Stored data
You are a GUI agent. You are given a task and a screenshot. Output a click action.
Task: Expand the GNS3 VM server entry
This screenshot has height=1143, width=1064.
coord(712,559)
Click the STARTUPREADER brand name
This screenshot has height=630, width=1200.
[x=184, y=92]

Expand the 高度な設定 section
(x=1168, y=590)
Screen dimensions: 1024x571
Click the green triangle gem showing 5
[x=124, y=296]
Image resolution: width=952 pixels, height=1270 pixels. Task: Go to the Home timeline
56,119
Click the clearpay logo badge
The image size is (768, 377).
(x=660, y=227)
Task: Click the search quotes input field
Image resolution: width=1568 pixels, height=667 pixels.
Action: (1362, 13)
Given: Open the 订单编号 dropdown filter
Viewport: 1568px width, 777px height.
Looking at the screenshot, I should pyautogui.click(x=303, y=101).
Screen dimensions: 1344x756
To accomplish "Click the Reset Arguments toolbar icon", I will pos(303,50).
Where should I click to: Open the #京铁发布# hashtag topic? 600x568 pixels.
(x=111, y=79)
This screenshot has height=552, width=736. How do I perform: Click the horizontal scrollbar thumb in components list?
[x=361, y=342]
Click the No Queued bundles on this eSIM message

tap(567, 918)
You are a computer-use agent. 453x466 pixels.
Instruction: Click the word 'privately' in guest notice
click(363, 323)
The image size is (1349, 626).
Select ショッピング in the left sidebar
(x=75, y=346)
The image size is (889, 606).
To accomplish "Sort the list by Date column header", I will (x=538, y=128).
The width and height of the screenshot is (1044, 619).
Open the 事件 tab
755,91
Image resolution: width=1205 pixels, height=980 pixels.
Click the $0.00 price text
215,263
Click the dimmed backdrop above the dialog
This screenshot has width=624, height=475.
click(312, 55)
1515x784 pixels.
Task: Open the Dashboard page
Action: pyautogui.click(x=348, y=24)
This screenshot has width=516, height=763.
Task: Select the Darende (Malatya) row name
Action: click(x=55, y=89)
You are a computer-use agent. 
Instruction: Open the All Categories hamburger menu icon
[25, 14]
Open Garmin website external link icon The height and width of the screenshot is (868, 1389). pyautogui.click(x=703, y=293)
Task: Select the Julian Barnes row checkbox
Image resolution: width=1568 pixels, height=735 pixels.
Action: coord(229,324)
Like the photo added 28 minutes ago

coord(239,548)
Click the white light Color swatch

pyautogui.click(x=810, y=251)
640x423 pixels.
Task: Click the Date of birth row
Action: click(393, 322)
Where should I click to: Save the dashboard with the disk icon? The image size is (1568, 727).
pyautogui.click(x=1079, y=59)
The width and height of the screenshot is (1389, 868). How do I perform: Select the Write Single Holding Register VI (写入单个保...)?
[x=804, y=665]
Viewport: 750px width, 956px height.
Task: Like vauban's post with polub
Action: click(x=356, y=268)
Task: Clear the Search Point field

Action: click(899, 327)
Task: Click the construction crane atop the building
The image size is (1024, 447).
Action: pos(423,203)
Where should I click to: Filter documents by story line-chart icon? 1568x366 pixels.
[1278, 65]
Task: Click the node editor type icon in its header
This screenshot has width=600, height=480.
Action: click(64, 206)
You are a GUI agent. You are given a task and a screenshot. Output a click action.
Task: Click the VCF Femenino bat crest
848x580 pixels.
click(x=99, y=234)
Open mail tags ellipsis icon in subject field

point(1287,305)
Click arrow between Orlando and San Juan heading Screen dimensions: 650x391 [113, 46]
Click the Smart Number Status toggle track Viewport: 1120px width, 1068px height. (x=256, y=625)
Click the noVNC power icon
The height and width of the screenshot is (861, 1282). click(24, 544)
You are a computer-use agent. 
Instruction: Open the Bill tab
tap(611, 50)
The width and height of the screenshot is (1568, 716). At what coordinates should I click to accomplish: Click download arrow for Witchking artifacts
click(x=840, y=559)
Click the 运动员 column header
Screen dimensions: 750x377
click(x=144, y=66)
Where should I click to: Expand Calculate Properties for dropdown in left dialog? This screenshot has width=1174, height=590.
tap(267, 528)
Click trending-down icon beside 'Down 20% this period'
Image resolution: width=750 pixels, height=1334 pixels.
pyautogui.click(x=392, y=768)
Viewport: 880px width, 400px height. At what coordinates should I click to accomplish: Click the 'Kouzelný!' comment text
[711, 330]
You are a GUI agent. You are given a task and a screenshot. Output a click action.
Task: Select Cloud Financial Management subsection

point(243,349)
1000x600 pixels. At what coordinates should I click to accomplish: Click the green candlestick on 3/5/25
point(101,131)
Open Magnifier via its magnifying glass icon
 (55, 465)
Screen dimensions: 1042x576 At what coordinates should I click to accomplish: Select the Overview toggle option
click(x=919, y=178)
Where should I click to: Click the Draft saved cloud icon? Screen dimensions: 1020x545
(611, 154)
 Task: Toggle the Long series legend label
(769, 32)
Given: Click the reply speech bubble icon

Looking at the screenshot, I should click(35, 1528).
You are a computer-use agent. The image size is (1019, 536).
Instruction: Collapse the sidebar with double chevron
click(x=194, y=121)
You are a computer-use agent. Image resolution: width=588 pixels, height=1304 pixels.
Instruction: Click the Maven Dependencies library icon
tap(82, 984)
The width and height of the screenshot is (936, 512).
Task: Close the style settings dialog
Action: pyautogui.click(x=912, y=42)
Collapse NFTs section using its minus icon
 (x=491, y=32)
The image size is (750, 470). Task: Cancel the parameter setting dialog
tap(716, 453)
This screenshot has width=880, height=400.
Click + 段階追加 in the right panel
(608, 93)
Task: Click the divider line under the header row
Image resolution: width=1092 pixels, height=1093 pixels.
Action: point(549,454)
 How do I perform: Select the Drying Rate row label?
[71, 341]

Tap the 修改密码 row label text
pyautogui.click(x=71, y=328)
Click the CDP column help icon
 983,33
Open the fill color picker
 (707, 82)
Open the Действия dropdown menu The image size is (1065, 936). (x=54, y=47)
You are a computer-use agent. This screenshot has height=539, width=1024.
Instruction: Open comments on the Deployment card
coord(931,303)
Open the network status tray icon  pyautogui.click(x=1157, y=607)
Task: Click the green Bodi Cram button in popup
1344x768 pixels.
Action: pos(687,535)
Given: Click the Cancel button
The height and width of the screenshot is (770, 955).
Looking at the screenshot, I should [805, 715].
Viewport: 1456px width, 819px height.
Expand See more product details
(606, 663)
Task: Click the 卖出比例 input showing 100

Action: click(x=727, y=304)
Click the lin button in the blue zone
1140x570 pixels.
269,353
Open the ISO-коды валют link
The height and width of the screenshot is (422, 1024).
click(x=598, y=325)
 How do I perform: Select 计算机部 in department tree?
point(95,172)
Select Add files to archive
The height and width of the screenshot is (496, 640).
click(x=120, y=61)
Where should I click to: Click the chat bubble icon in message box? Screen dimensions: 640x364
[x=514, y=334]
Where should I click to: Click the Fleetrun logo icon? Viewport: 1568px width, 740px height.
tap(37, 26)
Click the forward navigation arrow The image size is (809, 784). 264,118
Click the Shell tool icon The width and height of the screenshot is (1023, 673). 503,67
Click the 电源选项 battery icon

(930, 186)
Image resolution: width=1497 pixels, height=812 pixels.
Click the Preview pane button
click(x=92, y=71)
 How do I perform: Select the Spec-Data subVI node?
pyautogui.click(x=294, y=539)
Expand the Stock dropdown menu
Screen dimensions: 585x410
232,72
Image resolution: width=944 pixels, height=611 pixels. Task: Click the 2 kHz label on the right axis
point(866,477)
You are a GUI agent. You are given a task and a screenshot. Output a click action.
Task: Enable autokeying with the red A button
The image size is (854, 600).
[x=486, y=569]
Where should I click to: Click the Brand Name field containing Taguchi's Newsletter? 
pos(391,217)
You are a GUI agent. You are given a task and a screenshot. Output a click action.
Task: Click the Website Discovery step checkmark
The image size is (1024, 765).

» WHAT YOU ARE ASKED TO DO:
Filter the entries above down to the lines containing the word "computer".

» TASK ANSWER:
You are a computer-use agent. 453x466 pixels.
You are a computer-use agent. 
You are a computer-use agent. 
You are a computer-use agent. The image size is (1019, 536).
You are a computer-use agent. Image resolution: width=588 pixels, height=1304 pixels.
You are a computer-use agent. This screenshot has height=539, width=1024.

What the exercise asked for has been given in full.